─── Recorded information

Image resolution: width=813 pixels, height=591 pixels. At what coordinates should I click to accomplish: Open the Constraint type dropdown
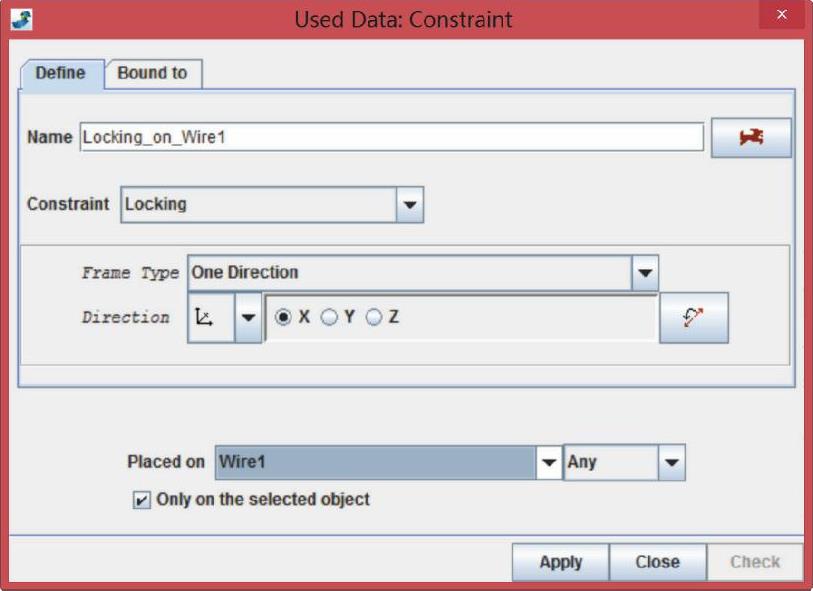coord(409,204)
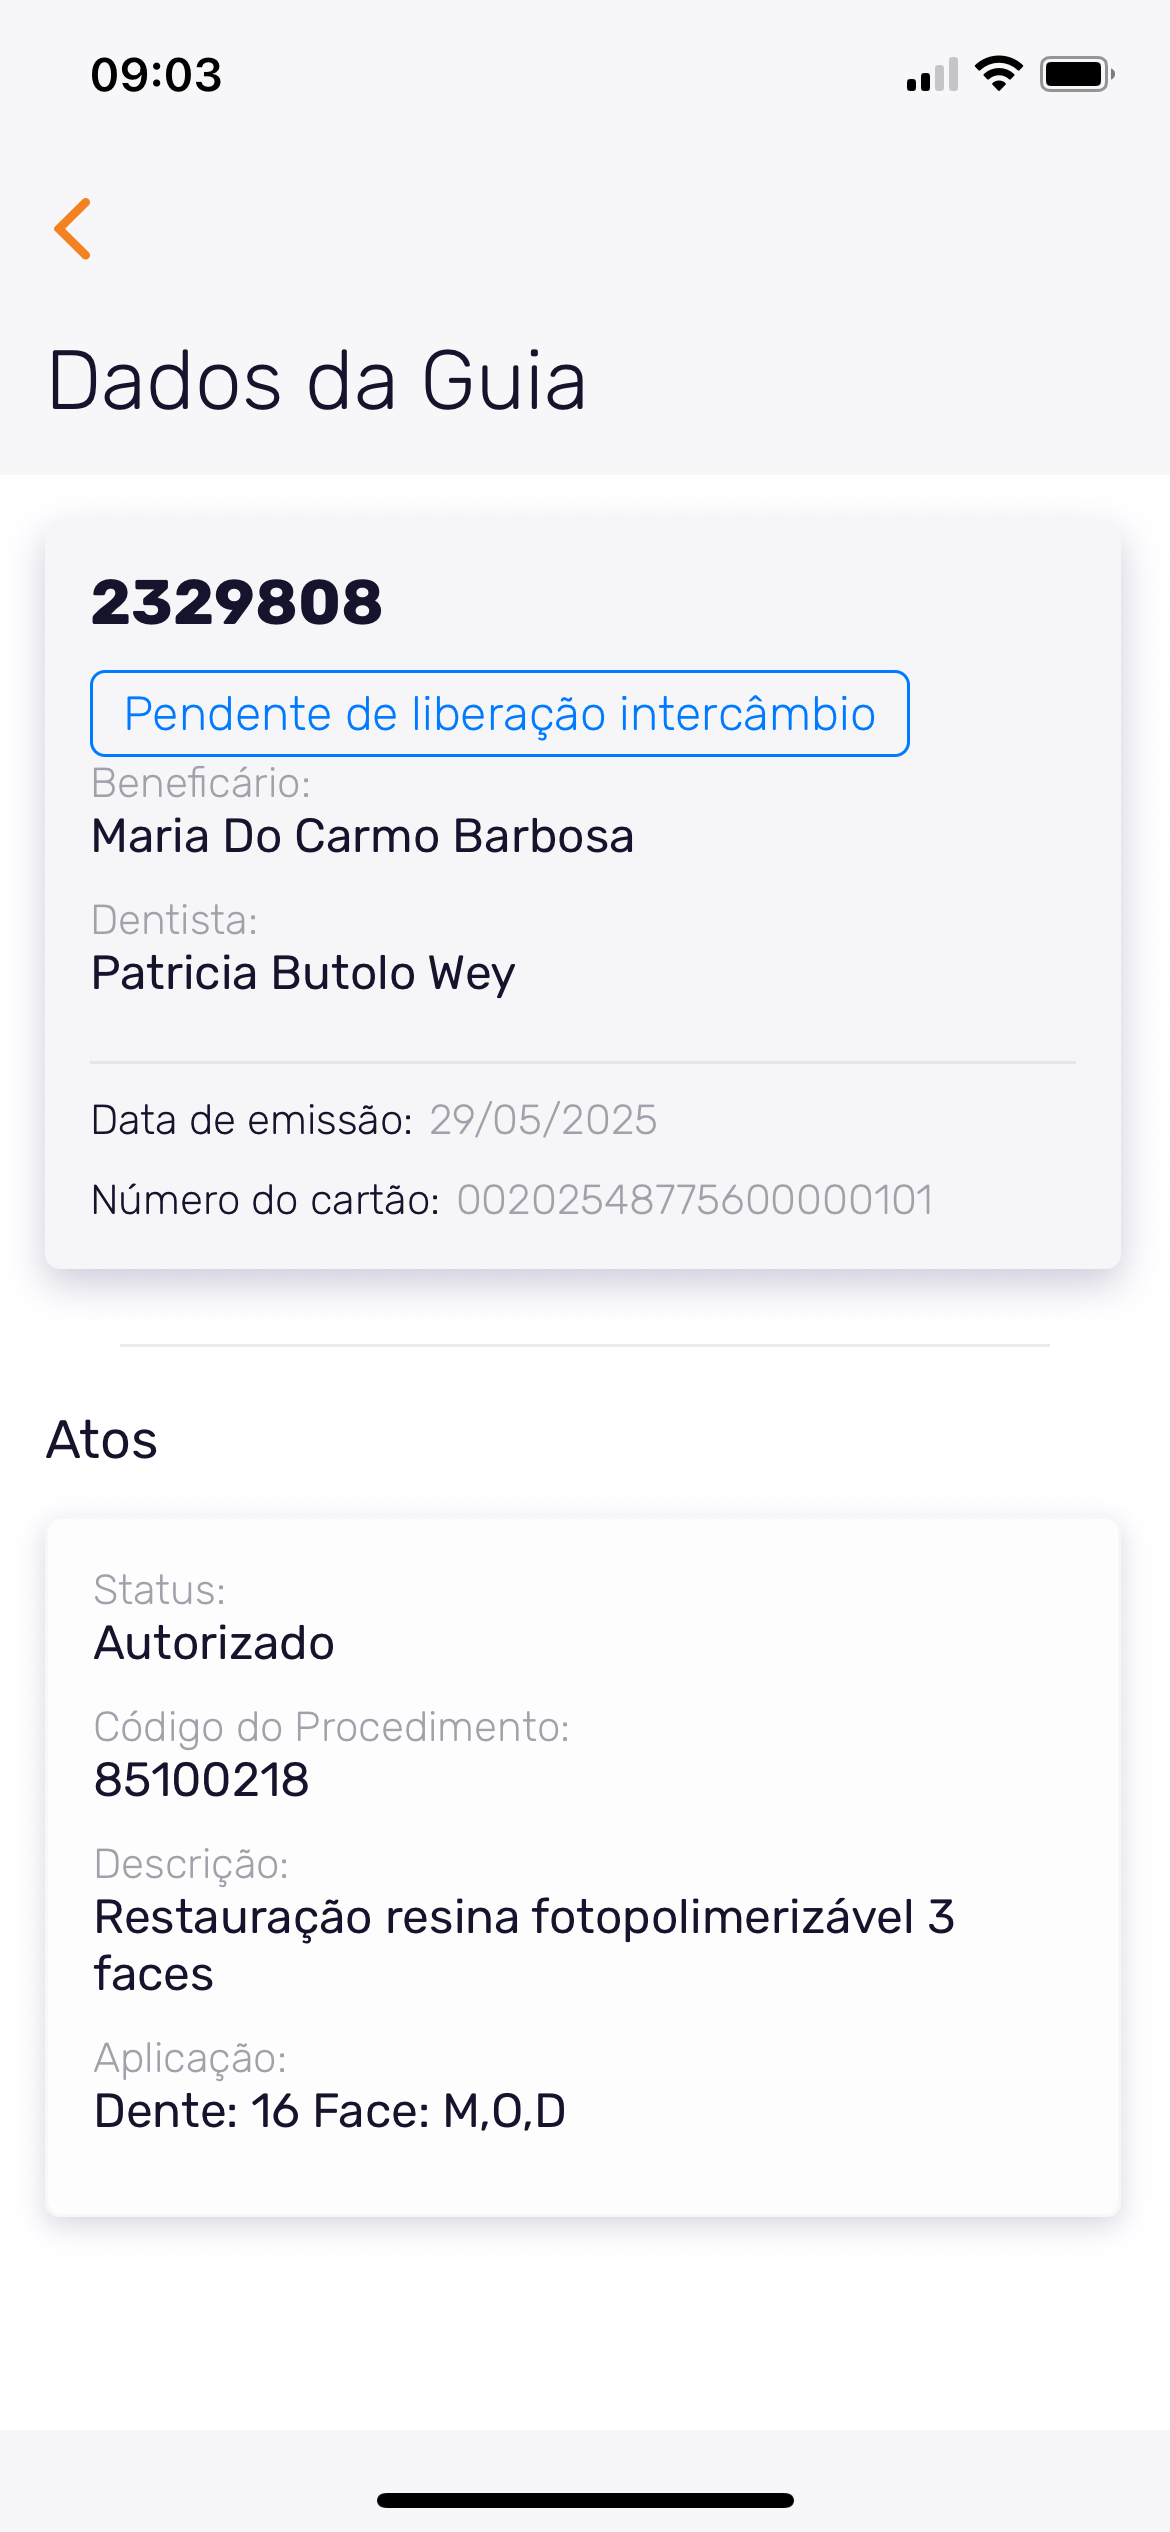Tap the Autorizado status value
This screenshot has height=2532, width=1170.
[x=214, y=1643]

──────

_Task directions_
Reproduce every entry word for word, but omit the pictures.

_The completed task_
Image resolution: width=813 pixels, height=591 pixels. At what coordinates should I click to accomplish: Open the Constraint type dropdown
coord(409,204)
Tap the Autorizado status value
This screenshot has height=2532, width=1170.
[x=214, y=1643]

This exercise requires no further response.